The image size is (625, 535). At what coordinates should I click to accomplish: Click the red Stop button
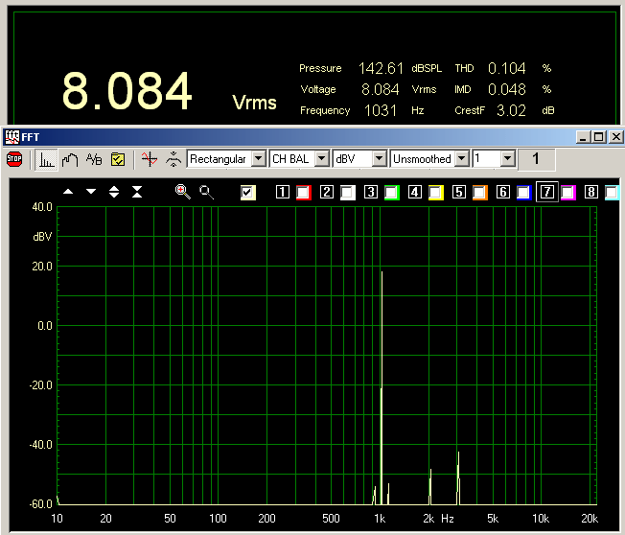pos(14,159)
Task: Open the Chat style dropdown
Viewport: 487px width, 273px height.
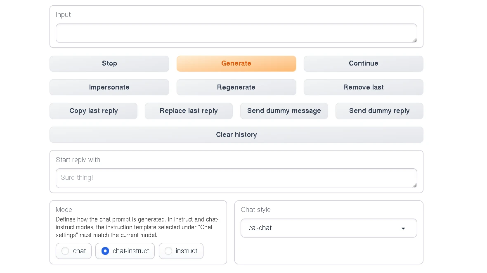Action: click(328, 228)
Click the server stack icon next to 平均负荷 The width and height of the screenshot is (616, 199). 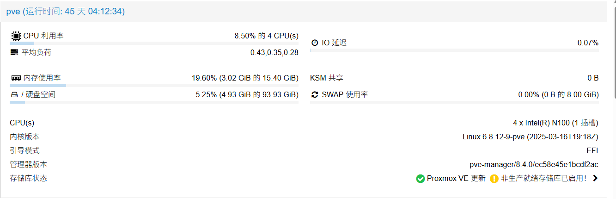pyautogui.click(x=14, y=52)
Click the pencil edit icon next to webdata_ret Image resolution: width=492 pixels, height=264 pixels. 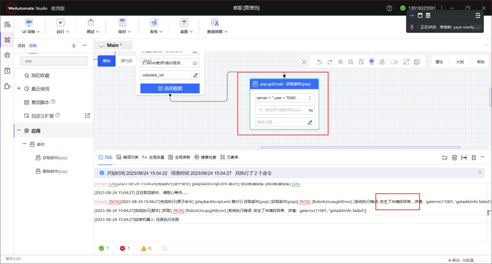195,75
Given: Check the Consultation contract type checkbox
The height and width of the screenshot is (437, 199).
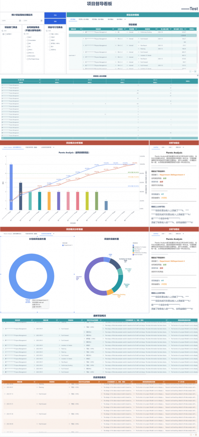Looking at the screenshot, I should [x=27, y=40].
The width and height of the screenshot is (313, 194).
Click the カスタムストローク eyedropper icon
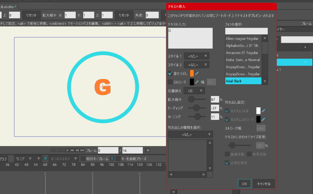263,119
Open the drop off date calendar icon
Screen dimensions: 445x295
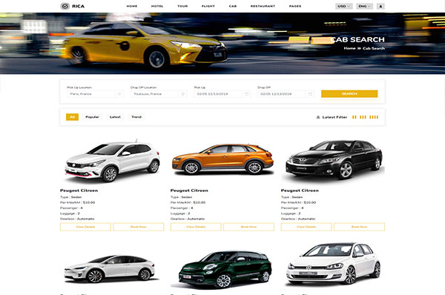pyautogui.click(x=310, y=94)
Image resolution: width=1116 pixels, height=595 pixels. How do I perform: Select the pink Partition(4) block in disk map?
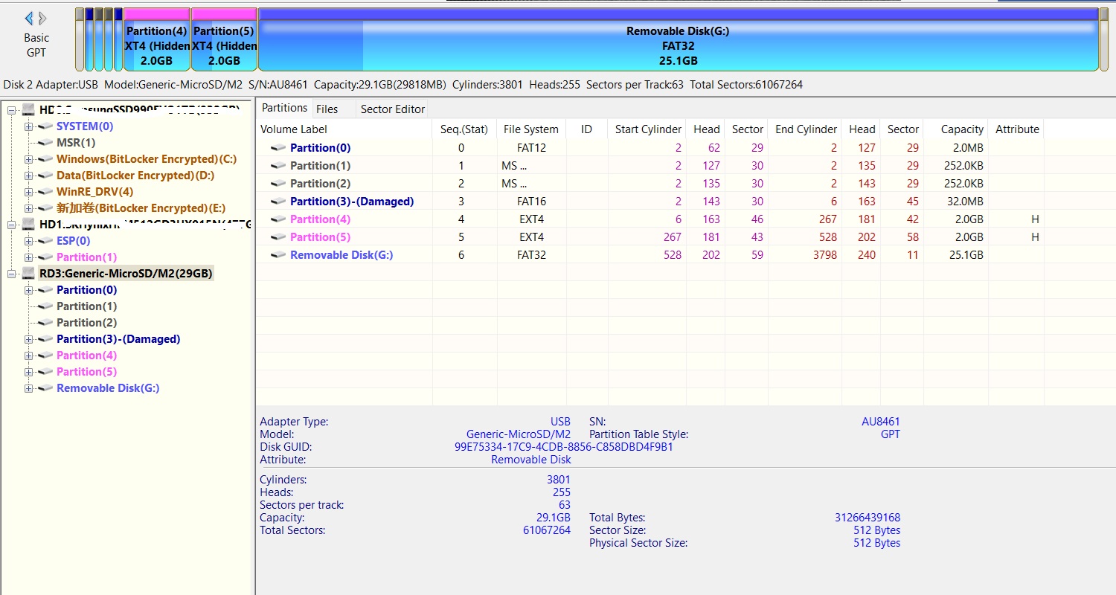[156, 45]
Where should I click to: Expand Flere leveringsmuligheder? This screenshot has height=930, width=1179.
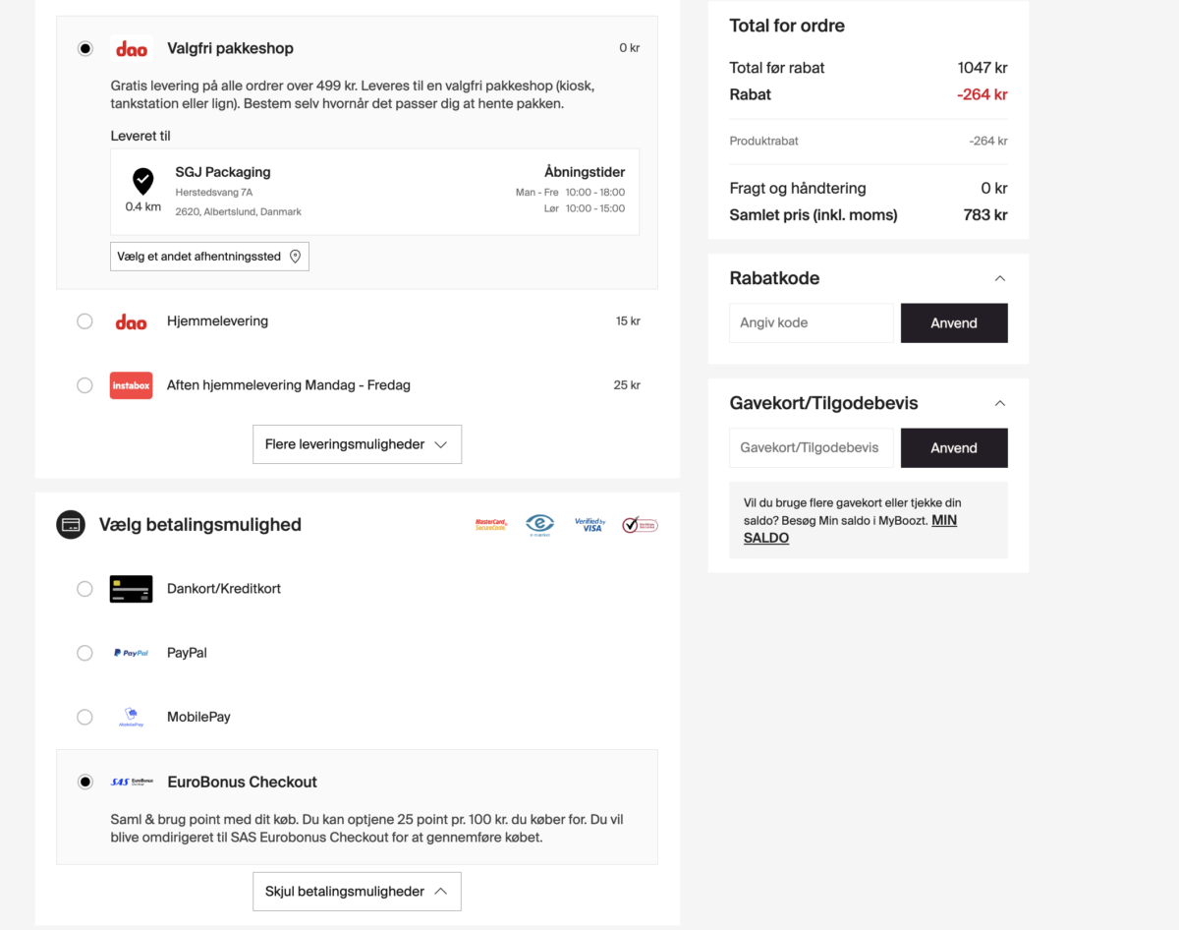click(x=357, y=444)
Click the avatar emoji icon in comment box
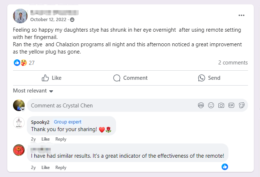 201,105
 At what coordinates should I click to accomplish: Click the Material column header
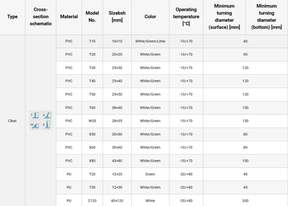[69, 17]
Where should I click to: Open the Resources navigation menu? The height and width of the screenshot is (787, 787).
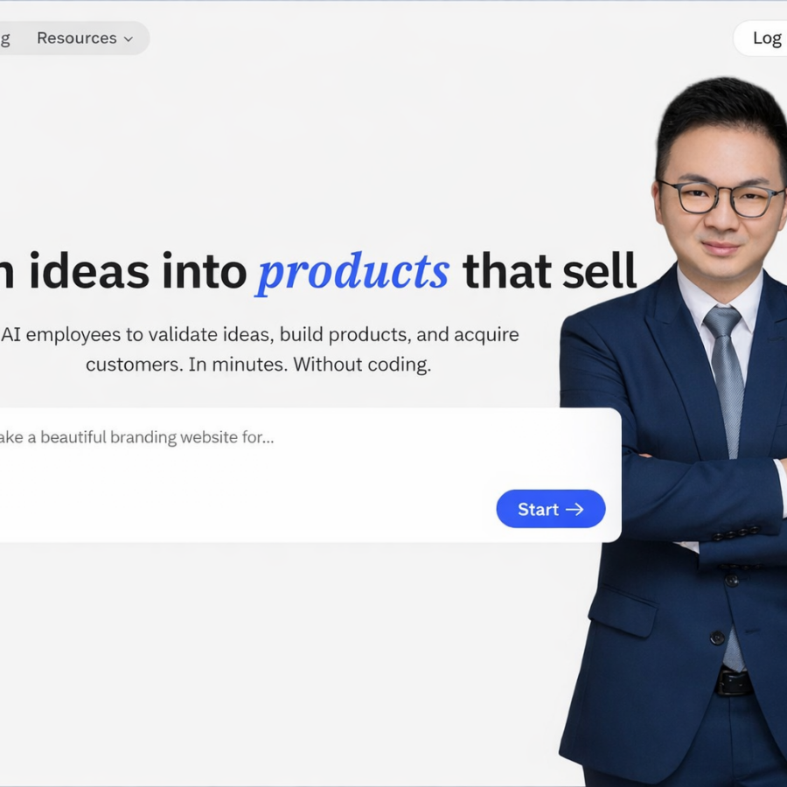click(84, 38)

......

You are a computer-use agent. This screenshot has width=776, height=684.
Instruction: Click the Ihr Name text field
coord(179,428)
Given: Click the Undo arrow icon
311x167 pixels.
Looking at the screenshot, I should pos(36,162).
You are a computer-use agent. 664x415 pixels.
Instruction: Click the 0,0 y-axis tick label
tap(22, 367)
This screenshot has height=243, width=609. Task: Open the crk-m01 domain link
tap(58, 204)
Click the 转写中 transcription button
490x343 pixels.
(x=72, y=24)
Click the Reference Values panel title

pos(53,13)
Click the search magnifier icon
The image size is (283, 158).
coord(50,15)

......

- _DO THIS_: In the data, switch "Instruction" to "Directive" in the lines from the one holding "Given: Click the Undo arrow icon" through the one holding "coord(50,15)", inclusive. Give back only those lines, with everything else left unchanged.

- _RESULT BELOW_:
Given: Click the Undo arrow icon
311x167 pixels.
Looking at the screenshot, I should pos(36,162).
You are a computer-use agent. 664x415 pixels.
Directive: Click the 0,0 y-axis tick label
tap(22, 367)
This screenshot has height=243, width=609. Task: Open the crk-m01 domain link
tap(58, 204)
Click the 转写中 transcription button
490x343 pixels.
(x=72, y=24)
Click the Reference Values panel title

pos(53,13)
Click the search magnifier icon
The image size is (283, 158).
coord(50,15)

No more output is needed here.